**SOURCE PASSAGE:**

--- start ---

You can configure Elastic Remote Direct Memory Access (eRDMA) on specific enterprise-level Elastic Compute Service (ECS) instances to use the low-latency, high-throughput, high-performance, and highly scalable RDMA network services and improve network performance without the need to modify the network architecture.
Limits
Item | Description |
Region | eRDMA is available in the following regions: China (Beijing), China (Shanghai), China (Hangzhou), China (Shenzhen), China (Guangzhou), China (Ulanqab), and China (Heyuan). |
Instance family | The following instance families support eRDMA: g8a, general-purpose instance family c8a, compute-optimized instance family r8a, memory-optimized instance family g8i, general-purpose instance family c8i, compute-optimized instance family r8i, memory-optimized instance family g8ae, performance-enhanced general-purpose instance family c8ae, performance-enhanced compute-optimized instance family r8ae, performance-enhanced memory-optimized instance family g8y, general-purpose instance family c8y, compute-optimized instance family r8y, memory-optimized instance family i4, instance family with local SSDs
|
Image | Alibaba Cloud Linux 3 (recommended) Alibaba Cloud Linux 2 for x86 CentOS 7.9 for x86 Ubuntu 18.04/20.04/22.04 Anolis OS 8.4 ANCK for Arm and Anolis OS 8.6 ANCK for Arm
Note The images that are available for selection vary based on the instance type. The images that are available for selection are displayed on the instance buy page when you select an instance type that supports eRDMA. |
Number of eRDMA devices | To query the maximum number of ERIs that you can bind to an ECS instance of a specific instance type, call the DescribeInstanceTypes operation and check the value of the EriQuantity parameter in the response. A value of 0 indicates that you cannot bind an ERI to an ECS instance of the instance type. |
Network | You cannot assign IPv6 addresses to elastic RDMA interfaces (ERIs). When two ECS instances communicate over eRDMA, the communication path cannot span across network elements, such as Server Load Balancer (SLB) instances.

--- end ---

**DATA EXCERPT:**
--- start ---

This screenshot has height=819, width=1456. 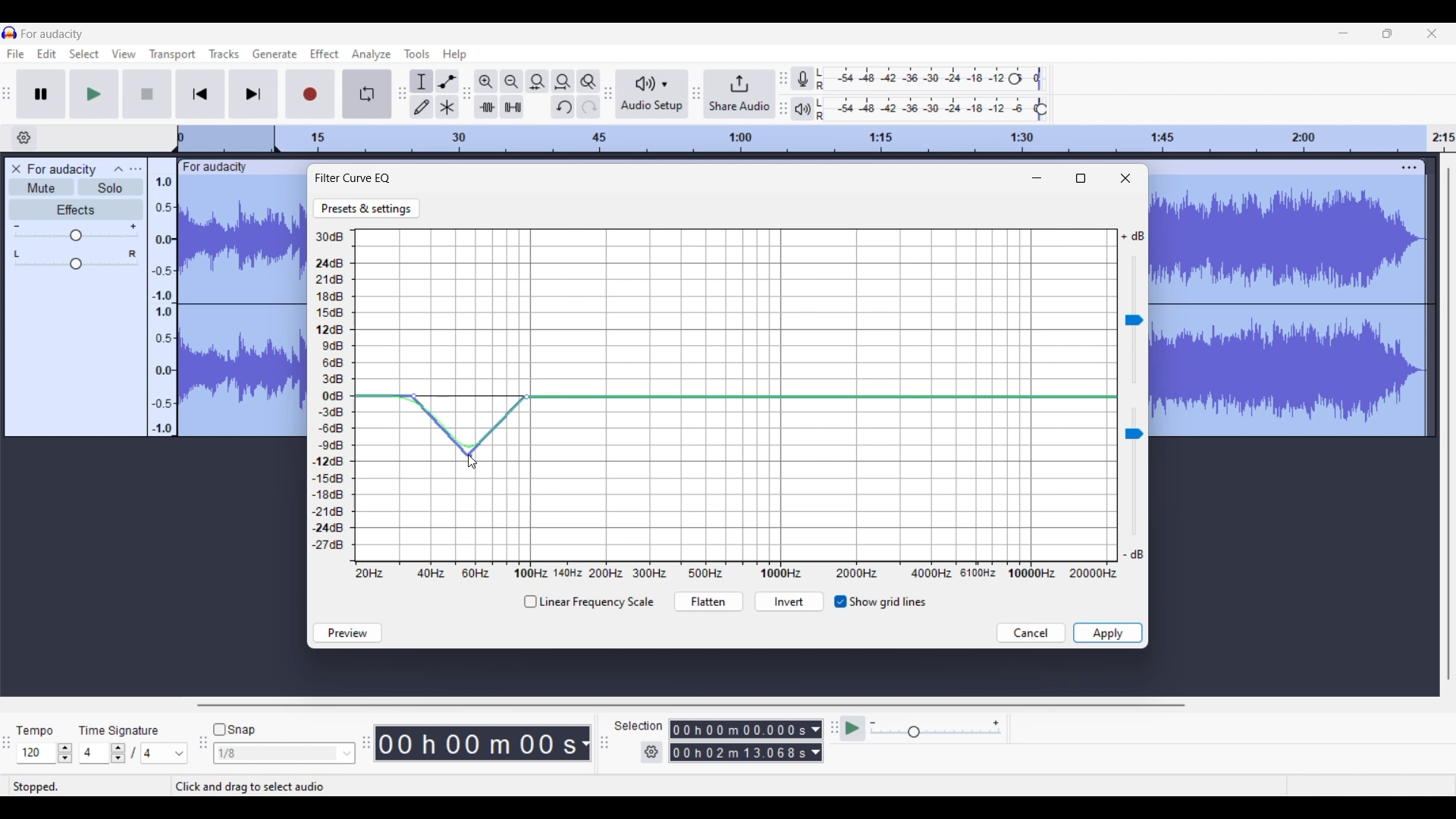 I want to click on Pan right, so click(x=133, y=254). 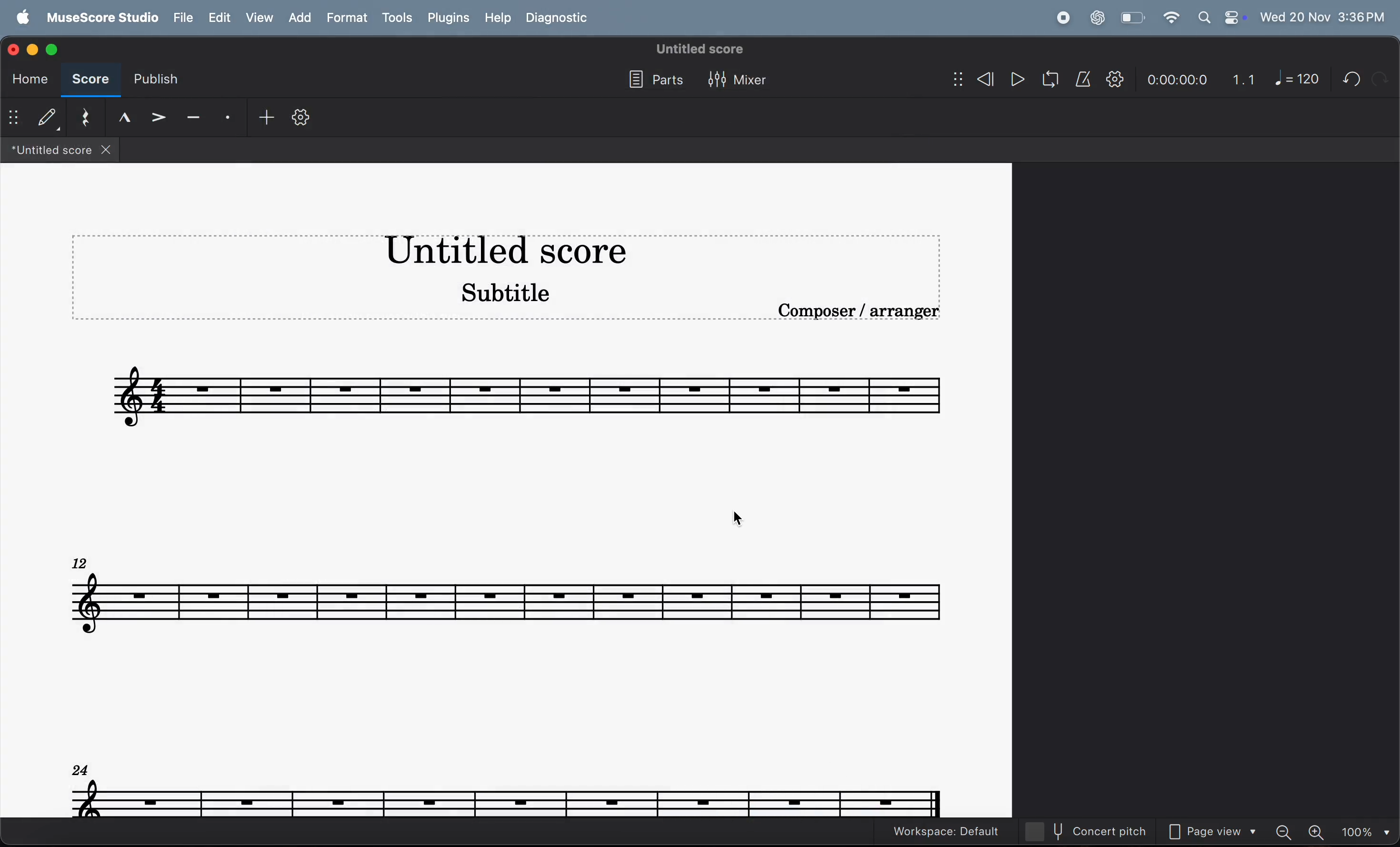 What do you see at coordinates (52, 48) in the screenshot?
I see `maximize` at bounding box center [52, 48].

--- end ---

**WHAT IS ASKED:**
1. Using the eRDMA limits text, decide whether each statement agrees with it, answering yes or no and quoting the words that settle it: (a) IPv6 addresses can be assigned to ERIs; (b) Alibaba Cloud Linux 3 is the recommended image; (c) the path between two ECS instances talking over eRDMA can pass through an SLB instance.
2. According to the eRDMA limits text, why would you call the DescribeInstanceTypes operation, and what does it mean if EriQuantity comes back as 0? Answer in one to three sentences.
3. Extend the eRDMA limits text by a few sentences, picking up after its last sentence.

**EXERCISE RESULTS:**
1.
(a) No: "You cannot assign IPv6 addresses to elastic RDMA interfaces (ERIs)."
(b) Yes: "Alibaba Cloud Linux 3 (recommended)"
(c) No: "the communication path cannot span across network elements, such as Server Load Balancer (SLB) instances."

2. You call it to find the maximum number of ERIs you can bind to an ECS instance of a given instance type, by checking the EriQuantity parameter in the response. A value of 0 means you cannot bind an ERI to an ECS instance of that instance type.

3.
|
Configure eRDMA on an enterprise-level ECS instance
Configure eRDMA when you create an ECS instance
Configure eRDMA on an existing ECS instance
Important
When you create an eRDMA-capable instance that runs Alibaba Cloud Linux, Ubuntu, or Anolis OS, you can enable eRDMA by selecting the Auto-install eRDMA Driver option to automatically install the eRDMA driver and enabling the ERI feature for the primary ENI.
If you cannot select the Auto-install eRDMA Driver option for the operating system version that you select or the eRDMA driver fails to be automatically installed, you can install the driver manually or by using a script after the instance is created. For more information, see the Configure eRDMA on an existing instance section of this topic.
After you start the ECS instance, wait for a period of time for the system to install the eRDMA driver.
Go to the ECS instance buy page.
Create an enterprise-level ECS instance that supports ERIs. When you create the ECS instance, take note of the following parameters or options. For information about other parameters on the ECS instance buy page, see Create an instance on the Custom Launch tab.
Instances & Images: Select an instance type that supports eRDMA and install the eRDMA driver.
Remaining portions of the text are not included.